**Prompt 1:** Copy out the lines in the entries from the one containing "The image size is (742, 604)." through the one containing "Disable the CCA/REN", both included, character for character.
Begin Source passage
Related: Should types by unique? Currently we compare types like (Integer ....) always by comparing all details each time. It would be much faster to just compare unique integer IDs. But how often does that happen? Often the types have to be compatible but not always exactly equal. Although we should make things so that types have to be exactly equal (otherwise just cast it first). For example a function call and function signature should then have exactly the same type IDs.
Structs (derived types) and classes could have an ID and we just use the ID everywhere. Classes and derived types are in symbol table, so we sort of already do this (half way)
Function signatures could be types, and stores in the type table
Idea: types could just be stored in the symbol table, some already are (class/derived type). Some common types like current Integer+kinds (such as i32) could be stored in the global symbol table always, custom types (function signatures, classes, derived types, etc.) could be stored in the symbol table where they first appear; if they are needed as part of a function definition, they could be stored inside the function's symbol table and referenced there; types are then equal if and only if they have the same pointer (serialization/deserialization machinery will handle this properly). If a type is declared in one module and used elsewhere, it has to be accessed via ExternalSymbol, just like any other symbol.

Types and Symbol Table

ASR should have a chained (scoped) symbol table. A symbol table (sometimes called compile-time environment) is composed of two parts:

a mapping of symbol names (strings) to the corresponding symbol information
pointer to parent symbol table/scope/environment

For our purposes, a type is a mathematical set of values and a set of allowed operations on those values. The set can be finite or infinite. Examples:

The i8 type is a finite set of 256 integer values between -128, ..., +127; the operations that are currently allowed in ASR include arithmetic operations, comparisons, casting.
Other finite sets: i16, i32, i64, f32, f64, c32, c64, bool
Function type, such as (i32, i32) -> i32, has infinite number of values (all possible function implementations that satisfy this signature)
Strings are an infinite set of all strings of all sizes
Other infinite sets: BigInt
Tuples, Lists, Dicts, Sets, Structs can be finite or infinite, depending on the element type (Tuple[i8,i8] is finite, but Tuple[str, str] is infinite)

All infinite sets are practically limited by machine limits.

The types in ASR are currently (January 2023) represented by the ttype nodes:

ttype
    = Integer(int kind, dimension* dims)
    | Real(int kind, dimension* dims)
    | Complex(int kind, dimension* dims)
    | Character(int kind, int len, expr? len_expr, dimension* dims)
    | Logical(int kind, dimension* dims)           
    | Set(ttype type)
    | List(ttype type)                                           
    | Tuple(ttype* type)
    | Struct(symbol derived_type, dimension* dims)
    | Enum(symbol enum_type, dimension *dims)
    | Union(symbol union_type, dimension *dims)
    | Class(symbol class_type, dimension* dims)
    | Dict(ttype key_type, ttype value_type)
    | Pointer(ttype type)
    | Const(ttype type)
    | CPtr()
    | TypeParameter(identifier param, dimension* dims)

Expressions

Every expression (expr) node has a type, by having the ttype type parameter.

Example:

| IntegerBinOp(expr left, binop op, expr right, ttype type, expr? value)

Function Types

A function type is represented by the types of the parameters and the type of the result, as well as various metadata (such as inline, static, ABI, side-effects-free, deterministic, etc.).

The function parameters or the result can be an array whose length is determined by some expression involving other parameters (such as integer, intent(out) :: X(size(A))).
End Source passage
Begin Exercise data
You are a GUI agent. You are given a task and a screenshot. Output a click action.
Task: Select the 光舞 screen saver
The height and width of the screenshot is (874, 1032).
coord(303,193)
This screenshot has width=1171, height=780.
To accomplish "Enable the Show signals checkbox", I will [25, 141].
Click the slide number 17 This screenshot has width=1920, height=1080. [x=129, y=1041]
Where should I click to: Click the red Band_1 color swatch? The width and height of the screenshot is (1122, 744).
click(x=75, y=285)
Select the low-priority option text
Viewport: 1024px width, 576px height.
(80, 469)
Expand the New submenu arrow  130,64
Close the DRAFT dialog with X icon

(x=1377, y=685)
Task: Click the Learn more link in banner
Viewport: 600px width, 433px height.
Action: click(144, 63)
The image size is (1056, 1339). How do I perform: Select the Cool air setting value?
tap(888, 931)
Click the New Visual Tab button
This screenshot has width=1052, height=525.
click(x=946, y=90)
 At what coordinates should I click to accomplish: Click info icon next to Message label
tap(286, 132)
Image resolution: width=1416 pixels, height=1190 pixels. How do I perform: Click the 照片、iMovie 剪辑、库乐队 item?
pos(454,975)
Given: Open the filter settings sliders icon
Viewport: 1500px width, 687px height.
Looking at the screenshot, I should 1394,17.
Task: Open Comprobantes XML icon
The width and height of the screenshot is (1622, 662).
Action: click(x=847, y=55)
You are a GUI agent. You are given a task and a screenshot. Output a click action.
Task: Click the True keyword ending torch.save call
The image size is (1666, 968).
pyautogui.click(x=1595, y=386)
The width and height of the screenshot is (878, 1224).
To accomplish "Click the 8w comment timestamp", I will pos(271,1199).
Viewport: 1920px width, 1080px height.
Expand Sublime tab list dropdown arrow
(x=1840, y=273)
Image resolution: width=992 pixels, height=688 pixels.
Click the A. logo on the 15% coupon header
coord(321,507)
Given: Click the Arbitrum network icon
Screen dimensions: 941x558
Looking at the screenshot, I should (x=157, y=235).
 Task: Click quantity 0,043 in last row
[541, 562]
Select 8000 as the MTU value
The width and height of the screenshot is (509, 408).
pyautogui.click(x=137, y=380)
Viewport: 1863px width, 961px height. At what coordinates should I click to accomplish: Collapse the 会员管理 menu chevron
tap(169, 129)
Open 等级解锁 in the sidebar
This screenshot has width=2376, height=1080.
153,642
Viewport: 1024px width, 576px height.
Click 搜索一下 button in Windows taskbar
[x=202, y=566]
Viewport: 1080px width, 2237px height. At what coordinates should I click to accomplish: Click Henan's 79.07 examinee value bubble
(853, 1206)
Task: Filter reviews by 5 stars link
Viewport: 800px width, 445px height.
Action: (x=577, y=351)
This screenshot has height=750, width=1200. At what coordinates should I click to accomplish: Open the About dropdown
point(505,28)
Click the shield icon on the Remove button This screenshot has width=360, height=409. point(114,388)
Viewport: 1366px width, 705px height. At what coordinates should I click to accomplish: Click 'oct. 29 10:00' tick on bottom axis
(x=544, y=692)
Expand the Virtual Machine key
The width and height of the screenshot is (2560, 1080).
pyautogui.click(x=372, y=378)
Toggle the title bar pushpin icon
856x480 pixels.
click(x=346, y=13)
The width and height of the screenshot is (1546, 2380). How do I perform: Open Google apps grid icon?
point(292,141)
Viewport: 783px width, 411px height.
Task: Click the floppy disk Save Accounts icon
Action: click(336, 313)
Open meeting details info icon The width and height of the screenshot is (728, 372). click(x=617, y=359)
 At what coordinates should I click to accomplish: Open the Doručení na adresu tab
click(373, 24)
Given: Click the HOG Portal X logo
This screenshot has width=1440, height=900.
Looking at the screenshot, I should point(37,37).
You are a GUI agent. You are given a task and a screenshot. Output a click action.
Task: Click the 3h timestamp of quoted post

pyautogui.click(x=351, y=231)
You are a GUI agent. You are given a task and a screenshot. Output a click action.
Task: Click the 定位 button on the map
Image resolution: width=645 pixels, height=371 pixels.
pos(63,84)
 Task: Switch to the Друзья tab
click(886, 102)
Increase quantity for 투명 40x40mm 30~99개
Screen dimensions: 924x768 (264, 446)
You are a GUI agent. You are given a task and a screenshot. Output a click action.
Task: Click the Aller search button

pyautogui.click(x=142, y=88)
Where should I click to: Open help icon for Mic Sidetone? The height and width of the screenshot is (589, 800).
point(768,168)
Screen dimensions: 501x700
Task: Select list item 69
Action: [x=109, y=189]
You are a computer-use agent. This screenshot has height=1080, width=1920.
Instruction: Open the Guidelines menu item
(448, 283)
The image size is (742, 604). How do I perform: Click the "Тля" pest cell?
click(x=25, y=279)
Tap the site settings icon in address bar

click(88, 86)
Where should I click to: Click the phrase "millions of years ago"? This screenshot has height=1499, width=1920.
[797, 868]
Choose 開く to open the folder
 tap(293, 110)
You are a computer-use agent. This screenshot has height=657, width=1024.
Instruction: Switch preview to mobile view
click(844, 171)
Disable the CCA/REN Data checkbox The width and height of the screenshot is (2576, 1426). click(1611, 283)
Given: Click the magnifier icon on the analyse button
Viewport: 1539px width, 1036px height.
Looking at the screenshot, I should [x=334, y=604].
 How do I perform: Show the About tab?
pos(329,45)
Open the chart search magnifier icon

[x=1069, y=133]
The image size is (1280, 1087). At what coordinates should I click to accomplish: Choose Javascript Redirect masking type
End Exercise data
**Prompt 2:** Continue the passage on types and symbol tables, picking up after its last sentence.

**Task output 1:**
The image size is (742, 604). How do I perform: Click the "Тля" pest cell?
click(x=25, y=279)
Tap the site settings icon in address bar

click(88, 86)
Where should I click to: Click the phrase "millions of years ago"? This screenshot has height=1499, width=1920.
[797, 868]
Choose 開く to open the folder
 tap(293, 110)
You are a computer-use agent. This screenshot has height=657, width=1024.
Instruction: Switch preview to mobile view
click(844, 171)
Disable the CCA/REN Data checkbox The width and height of the screenshot is (2576, 1426). click(1611, 283)

**Task output 2:**
The function type could be represented by a ttype node FunctionType:

| FunctionType(ttype* params, ttype? return_var,
    abi abi, deftype deftype, string? bindc_name, bool elemental, bool pure,
    bool module, bool inline, bool static, ttype* type_params, symbol*
    restrictions, bool is_restriction)

Other parameters can be referenced via a new expr node FunctionParam(int param_number, ttype type).

Open questions how to handle:

Optional parameters
Intent (in, out, inout, unspecified)
Allocatable

Idea: Allocatable could be part of the type; intent and optional can be represented as extra members of FunctionType.

Note: in the function definition the function has parameters. At the call site the expressions put into the parameter slots are called arguments.

Runtime Library

There are many designs possible, we initially opted to implement as much of the runtime library as possible as regular ASR code (in the surface language itself), that gets compiled (and optimized) without any special handling. Functions like search, trigonometric functions, most array functions (sum, mean, linear algebra), etc. can all be implemented as pure ASR code. See also https://github.com/lcompilers/lpython/wiki/Intrinsic-Functions-Design for more details of the current design.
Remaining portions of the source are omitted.